→ Your task:
Rewrite the material from its first line through the line containing "Action: pyautogui.click(x=25, y=514)" as a Markdown table with the columns Row and Material line, numbering each row and leaving out blank lines.

━━━━━ Records to use

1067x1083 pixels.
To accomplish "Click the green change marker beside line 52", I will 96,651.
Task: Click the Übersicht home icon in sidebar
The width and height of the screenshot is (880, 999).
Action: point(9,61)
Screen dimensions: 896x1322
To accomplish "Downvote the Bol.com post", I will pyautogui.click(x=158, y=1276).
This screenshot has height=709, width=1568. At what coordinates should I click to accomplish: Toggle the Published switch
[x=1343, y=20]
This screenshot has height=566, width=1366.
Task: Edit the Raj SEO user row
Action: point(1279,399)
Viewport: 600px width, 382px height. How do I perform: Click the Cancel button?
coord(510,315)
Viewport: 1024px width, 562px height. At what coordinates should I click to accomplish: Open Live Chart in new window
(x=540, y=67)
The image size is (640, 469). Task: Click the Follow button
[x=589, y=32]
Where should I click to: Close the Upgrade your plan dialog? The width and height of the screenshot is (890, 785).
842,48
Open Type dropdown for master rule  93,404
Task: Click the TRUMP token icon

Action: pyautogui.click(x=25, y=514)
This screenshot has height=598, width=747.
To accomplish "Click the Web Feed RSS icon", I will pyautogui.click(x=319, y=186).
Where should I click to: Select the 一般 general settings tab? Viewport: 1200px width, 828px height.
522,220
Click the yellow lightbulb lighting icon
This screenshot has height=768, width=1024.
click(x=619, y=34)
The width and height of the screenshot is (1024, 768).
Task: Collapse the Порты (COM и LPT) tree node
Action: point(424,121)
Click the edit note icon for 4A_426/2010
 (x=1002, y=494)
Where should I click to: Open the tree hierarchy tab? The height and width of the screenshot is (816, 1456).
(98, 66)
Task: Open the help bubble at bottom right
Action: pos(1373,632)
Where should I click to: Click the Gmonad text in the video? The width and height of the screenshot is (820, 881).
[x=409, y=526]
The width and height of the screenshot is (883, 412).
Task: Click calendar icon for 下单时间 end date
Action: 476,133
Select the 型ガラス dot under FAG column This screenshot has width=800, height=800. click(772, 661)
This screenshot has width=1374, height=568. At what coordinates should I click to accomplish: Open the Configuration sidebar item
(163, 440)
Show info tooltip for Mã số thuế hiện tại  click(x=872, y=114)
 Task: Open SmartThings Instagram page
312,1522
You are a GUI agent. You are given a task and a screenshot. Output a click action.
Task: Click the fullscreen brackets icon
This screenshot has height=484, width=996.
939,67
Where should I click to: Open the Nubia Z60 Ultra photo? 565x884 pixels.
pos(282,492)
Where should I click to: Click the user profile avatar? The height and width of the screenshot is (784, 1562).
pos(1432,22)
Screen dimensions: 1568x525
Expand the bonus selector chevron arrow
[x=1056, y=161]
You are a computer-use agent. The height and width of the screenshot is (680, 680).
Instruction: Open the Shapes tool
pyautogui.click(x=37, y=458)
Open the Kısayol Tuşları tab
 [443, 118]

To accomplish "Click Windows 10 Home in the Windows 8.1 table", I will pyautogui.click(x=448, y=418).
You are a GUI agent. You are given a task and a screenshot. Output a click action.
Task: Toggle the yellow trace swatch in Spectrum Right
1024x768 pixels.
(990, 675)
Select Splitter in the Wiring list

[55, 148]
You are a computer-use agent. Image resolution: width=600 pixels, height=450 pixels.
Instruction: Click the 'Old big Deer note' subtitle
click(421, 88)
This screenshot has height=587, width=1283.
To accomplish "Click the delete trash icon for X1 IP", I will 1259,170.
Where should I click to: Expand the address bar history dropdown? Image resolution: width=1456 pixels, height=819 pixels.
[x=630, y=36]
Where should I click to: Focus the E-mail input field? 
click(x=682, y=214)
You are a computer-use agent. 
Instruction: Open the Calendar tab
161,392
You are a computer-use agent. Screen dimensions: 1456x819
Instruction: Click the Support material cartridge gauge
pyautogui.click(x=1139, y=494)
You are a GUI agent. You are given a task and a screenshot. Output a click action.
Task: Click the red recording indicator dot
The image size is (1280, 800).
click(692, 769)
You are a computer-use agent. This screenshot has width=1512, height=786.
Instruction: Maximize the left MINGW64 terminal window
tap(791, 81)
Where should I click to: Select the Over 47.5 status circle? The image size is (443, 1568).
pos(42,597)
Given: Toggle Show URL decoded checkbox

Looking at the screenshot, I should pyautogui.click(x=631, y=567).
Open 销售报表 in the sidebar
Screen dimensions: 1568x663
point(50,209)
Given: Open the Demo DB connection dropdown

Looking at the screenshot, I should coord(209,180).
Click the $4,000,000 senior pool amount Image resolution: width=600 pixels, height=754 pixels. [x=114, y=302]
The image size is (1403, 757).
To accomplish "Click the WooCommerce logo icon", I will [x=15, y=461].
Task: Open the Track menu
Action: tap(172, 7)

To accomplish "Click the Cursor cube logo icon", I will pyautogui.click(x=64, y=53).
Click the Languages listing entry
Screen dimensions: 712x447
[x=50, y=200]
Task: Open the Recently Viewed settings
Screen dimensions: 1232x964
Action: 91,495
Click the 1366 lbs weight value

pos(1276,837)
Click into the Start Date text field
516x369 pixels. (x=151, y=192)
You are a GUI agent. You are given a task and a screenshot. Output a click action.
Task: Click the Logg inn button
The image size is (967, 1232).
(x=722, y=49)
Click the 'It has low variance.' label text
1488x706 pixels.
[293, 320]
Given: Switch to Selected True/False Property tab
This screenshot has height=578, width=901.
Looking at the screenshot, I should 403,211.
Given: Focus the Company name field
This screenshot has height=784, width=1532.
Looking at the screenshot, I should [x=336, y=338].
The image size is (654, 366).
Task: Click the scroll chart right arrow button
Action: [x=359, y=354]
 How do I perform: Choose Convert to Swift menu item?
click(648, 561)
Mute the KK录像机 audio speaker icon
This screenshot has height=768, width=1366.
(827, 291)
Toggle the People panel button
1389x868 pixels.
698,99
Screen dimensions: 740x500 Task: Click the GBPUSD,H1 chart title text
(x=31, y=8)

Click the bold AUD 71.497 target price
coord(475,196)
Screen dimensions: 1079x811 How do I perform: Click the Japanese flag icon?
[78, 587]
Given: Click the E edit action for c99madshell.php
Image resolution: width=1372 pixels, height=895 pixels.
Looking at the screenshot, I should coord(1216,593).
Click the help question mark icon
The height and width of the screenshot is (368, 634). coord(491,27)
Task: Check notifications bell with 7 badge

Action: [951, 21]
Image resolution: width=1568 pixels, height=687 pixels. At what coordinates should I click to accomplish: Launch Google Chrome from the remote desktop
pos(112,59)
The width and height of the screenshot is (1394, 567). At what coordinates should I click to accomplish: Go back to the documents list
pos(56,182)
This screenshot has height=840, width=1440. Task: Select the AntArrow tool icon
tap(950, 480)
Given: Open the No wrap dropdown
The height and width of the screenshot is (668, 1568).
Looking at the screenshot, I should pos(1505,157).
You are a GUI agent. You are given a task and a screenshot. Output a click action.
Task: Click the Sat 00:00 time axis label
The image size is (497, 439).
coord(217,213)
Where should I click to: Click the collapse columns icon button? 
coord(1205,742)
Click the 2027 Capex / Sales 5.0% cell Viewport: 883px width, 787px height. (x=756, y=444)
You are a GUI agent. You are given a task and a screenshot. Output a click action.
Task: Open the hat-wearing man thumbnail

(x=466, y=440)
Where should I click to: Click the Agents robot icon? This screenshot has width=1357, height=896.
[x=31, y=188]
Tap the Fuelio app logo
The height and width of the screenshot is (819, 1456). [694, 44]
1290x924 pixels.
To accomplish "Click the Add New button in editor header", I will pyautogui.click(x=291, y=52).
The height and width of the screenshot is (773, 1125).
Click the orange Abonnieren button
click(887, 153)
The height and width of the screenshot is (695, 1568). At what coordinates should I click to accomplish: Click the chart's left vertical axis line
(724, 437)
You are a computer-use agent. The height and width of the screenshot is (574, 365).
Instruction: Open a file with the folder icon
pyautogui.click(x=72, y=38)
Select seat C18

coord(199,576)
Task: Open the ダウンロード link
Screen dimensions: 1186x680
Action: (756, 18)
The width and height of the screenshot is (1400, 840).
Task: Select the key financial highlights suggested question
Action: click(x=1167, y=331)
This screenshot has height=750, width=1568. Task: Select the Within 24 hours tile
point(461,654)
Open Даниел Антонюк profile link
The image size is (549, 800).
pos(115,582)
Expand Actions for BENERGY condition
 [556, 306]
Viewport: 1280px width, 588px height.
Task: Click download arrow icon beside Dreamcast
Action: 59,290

━━━━━━━━━━

→ Final result:
| Row | Material line |
|---|---|
| 1 | 1067x1083 pixels. |
| 2 | To accomplish "Click the green change marker beside line 52", I will 96,651. |
| 3 | Task: Click the Übersicht home icon in sidebar |
| 4 | The width and height of the screenshot is (880, 999). |
| 5 | Action: point(9,61) |
| 6 | Screen dimensions: 896x1322 |
| 7 | To accomplish "Downvote the Bol.com post", I will pyautogui.click(x=158, y=1276). |
| 8 | This screenshot has height=709, width=1568. At what coordinates should I click to accomplish: Toggle the Published switch |
| 9 | [x=1343, y=20] |
| 10 | This screenshot has height=566, width=1366. |
| 11 | Task: Edit the Raj SEO user row |
| 12 | Action: point(1279,399) |
| 13 | Viewport: 600px width, 382px height. How do I perform: Click the Cancel button? |
| 14 | coord(510,315) |
| 15 | Viewport: 1024px width, 562px height. At what coordinates should I click to accomplish: Open Live Chart in new window |
| 16 | (x=540, y=67) |
| 17 | The image size is (640, 469). Task: Click the Follow button |
| 18 | [x=589, y=32] |
| 19 | Where should I click to: Close the Upgrade your plan dialog? The width and height of the screenshot is (890, 785). |
| 20 | 842,48 |
| 21 | Open Type dropdown for master rule  93,404 |
| 22 | Task: Click the TRUMP token icon |
| 23 | Action: pyautogui.click(x=25, y=514) |